WHAT YOU WILL DO:
Both the line containing "Task: Switch to the Additional.json tab" and the line containing "The image size is (718, 555)." belong to the span. Output exactly that span from the listing below, and nothing outside it.

EXTRACTED ENTRIES:
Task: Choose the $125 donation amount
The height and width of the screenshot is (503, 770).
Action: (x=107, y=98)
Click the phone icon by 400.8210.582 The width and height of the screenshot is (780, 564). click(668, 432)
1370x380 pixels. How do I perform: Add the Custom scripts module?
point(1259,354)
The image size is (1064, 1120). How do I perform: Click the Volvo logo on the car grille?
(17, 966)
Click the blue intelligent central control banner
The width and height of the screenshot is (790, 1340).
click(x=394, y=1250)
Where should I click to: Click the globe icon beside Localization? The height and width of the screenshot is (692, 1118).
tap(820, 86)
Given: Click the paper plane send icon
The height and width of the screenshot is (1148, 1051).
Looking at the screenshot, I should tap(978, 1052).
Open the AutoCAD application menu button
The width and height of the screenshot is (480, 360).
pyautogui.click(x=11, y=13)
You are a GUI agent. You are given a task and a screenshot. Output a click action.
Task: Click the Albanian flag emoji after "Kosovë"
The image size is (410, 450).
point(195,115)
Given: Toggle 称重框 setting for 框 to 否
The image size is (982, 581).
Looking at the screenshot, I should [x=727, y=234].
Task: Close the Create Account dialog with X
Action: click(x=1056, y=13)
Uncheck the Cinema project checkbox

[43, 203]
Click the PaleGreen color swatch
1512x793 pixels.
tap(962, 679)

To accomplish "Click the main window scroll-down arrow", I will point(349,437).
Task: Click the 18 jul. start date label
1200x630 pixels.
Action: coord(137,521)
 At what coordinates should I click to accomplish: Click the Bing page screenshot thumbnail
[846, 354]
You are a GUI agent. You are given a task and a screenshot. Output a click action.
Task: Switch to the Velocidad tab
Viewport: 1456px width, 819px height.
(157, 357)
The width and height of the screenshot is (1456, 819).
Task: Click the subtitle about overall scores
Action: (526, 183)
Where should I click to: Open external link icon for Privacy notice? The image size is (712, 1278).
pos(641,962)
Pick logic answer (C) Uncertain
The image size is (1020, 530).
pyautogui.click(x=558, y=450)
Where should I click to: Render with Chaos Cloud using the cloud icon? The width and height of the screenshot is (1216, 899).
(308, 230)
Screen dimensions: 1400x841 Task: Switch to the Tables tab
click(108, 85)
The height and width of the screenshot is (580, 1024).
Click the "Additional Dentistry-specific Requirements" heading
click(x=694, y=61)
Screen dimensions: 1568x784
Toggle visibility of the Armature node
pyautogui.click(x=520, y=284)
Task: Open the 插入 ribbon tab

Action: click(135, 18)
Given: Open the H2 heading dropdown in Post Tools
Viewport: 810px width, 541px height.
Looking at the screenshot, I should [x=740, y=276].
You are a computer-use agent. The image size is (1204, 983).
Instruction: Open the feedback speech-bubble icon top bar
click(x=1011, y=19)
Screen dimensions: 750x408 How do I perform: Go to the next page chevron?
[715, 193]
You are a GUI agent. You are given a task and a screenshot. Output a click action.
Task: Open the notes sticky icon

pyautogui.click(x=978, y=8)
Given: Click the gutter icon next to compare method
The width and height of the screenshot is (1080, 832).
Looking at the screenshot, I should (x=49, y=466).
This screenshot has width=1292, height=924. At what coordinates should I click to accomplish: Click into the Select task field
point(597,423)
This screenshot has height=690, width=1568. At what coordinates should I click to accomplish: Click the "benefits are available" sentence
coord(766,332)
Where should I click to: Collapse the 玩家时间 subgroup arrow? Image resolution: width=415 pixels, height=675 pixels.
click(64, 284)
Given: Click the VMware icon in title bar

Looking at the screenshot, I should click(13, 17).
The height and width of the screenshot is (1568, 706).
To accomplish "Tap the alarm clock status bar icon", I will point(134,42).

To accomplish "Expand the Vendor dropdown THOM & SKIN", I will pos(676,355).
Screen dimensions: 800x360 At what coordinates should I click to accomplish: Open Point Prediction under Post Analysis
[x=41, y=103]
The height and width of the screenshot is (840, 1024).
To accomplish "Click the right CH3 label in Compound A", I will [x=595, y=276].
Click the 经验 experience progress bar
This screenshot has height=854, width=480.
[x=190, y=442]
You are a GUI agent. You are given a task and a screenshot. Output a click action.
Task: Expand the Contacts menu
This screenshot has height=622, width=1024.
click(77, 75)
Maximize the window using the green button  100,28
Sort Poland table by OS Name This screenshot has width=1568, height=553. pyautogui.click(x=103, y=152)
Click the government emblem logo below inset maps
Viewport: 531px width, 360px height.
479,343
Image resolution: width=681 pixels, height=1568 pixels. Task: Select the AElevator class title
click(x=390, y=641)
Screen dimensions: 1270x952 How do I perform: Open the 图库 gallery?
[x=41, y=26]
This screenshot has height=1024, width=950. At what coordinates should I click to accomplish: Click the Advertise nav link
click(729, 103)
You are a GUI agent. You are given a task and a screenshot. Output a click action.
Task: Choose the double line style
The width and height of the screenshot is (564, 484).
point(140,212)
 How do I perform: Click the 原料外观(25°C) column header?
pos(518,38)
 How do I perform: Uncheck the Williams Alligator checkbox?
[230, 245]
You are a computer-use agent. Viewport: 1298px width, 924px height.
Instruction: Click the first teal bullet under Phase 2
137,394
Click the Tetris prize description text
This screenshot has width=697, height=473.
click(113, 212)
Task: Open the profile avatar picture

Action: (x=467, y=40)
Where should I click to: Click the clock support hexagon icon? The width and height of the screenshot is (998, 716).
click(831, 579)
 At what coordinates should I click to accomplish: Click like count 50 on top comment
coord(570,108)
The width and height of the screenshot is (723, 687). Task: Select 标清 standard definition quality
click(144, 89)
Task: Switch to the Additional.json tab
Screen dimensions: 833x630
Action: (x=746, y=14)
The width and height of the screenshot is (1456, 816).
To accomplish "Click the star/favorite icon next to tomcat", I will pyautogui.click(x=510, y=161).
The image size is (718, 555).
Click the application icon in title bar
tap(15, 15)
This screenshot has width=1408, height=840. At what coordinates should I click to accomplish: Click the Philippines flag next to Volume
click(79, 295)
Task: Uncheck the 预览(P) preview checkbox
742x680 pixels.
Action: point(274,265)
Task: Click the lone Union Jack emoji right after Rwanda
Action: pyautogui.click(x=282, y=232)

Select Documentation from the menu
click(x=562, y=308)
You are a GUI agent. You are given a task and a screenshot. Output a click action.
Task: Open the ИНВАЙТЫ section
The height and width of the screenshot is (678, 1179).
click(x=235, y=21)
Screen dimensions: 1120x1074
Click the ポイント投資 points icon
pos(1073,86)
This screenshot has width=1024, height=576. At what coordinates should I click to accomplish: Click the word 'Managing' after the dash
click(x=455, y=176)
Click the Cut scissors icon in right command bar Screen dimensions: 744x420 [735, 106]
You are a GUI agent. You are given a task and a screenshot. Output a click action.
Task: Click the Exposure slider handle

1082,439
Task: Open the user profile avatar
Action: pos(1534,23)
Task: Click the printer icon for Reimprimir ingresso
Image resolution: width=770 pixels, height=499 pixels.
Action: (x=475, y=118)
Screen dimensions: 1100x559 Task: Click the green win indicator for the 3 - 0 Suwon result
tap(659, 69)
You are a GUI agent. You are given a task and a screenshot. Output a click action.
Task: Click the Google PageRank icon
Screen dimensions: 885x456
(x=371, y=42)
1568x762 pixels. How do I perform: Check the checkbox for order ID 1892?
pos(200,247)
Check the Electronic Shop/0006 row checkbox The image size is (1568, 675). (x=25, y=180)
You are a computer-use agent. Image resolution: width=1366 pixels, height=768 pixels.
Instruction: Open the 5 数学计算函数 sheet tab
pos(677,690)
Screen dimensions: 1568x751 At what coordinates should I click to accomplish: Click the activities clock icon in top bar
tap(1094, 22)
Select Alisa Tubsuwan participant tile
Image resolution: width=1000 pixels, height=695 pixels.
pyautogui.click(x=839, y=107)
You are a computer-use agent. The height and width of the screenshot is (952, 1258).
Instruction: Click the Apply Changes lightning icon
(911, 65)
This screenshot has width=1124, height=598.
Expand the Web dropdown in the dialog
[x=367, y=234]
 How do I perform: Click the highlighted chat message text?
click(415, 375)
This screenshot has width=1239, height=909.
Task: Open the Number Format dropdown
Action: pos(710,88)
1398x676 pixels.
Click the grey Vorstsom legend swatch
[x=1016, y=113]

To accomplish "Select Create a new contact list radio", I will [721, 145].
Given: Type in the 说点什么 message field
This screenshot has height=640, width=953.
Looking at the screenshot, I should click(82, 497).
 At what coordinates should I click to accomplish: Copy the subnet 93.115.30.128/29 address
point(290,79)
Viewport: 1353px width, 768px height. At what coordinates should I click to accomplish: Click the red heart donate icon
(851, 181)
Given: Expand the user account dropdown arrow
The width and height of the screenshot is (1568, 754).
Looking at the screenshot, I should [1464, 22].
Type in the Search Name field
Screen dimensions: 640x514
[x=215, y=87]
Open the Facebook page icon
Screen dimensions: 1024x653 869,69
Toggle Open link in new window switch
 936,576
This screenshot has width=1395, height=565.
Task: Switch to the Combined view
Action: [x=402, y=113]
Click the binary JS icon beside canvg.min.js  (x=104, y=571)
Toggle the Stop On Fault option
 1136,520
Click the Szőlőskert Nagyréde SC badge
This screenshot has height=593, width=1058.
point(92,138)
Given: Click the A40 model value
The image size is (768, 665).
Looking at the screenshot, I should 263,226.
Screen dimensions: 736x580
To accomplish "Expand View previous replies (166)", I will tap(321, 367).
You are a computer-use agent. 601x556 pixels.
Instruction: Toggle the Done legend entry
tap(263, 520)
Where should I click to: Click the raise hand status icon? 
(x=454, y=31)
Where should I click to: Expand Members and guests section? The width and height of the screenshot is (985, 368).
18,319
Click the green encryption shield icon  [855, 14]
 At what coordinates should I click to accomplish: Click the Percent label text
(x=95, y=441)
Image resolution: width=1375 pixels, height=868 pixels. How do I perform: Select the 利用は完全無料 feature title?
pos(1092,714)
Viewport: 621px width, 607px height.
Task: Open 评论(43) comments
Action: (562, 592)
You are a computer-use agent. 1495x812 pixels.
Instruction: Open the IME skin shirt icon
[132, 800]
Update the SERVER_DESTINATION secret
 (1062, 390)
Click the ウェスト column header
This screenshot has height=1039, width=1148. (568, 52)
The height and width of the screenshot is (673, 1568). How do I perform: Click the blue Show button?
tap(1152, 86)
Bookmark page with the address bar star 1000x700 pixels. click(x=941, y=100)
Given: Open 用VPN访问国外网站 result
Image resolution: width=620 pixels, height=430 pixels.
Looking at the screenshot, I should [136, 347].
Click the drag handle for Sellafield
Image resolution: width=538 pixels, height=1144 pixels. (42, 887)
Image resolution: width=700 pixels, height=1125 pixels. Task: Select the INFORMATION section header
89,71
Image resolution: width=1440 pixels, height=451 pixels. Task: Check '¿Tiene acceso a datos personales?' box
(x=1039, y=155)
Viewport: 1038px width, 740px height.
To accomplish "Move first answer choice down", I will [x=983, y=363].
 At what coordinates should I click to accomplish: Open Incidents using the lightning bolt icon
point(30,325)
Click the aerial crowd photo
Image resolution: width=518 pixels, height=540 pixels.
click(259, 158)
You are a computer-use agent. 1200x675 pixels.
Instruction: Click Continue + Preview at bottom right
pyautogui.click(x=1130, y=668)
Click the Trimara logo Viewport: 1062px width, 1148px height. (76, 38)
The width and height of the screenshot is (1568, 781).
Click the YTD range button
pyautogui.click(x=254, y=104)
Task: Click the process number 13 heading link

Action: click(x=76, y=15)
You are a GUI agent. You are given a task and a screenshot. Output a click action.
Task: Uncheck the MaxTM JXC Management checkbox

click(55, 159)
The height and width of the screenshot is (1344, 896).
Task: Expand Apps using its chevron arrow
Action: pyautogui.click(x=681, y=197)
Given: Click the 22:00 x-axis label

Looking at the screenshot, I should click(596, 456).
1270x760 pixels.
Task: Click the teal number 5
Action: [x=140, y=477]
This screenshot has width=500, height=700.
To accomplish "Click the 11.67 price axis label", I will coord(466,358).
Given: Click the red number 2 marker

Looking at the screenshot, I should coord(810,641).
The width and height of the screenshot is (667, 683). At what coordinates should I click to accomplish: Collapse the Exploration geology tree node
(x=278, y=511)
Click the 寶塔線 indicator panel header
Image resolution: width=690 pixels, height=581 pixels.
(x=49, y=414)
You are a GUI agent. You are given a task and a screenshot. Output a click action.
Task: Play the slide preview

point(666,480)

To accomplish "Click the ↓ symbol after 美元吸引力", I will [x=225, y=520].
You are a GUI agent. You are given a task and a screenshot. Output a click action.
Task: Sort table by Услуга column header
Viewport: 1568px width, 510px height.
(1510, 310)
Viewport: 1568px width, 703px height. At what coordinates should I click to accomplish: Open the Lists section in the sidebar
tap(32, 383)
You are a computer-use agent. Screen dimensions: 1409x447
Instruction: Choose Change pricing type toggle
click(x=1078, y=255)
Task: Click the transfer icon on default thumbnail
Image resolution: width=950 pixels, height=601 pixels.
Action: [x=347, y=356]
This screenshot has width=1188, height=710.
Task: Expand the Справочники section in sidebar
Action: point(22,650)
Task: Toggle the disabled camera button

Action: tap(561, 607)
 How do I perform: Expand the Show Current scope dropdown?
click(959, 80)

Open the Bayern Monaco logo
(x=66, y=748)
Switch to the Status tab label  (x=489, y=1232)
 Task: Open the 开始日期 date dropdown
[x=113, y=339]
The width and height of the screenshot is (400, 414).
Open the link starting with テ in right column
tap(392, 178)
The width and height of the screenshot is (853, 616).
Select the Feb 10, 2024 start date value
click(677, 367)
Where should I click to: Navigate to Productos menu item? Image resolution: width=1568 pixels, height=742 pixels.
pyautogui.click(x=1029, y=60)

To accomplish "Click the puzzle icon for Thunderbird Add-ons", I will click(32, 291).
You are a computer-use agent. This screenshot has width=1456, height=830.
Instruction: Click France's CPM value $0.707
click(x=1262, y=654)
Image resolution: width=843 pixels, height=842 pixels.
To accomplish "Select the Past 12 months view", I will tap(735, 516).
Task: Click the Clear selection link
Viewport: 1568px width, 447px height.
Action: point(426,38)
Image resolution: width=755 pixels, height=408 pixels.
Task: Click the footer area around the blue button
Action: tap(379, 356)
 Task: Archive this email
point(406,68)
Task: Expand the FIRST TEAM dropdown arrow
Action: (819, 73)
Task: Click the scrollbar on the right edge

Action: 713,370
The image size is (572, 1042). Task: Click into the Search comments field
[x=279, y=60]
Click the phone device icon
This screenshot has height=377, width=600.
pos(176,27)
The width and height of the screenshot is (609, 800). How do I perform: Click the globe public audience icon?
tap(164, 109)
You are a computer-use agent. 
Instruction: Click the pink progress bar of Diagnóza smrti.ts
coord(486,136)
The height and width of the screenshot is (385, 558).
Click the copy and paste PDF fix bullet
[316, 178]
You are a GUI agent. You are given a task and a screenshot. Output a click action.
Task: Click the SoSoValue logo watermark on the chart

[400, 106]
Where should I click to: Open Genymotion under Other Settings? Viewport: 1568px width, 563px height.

SOLUTION:
Task: Switch to the Additional.json tab
Screen dimensions: 833x630
Action: (x=746, y=14)
The width and height of the screenshot is (1456, 816).
To accomplish "Click the star/favorite icon next to tomcat", I will pyautogui.click(x=510, y=161).
The image size is (718, 555).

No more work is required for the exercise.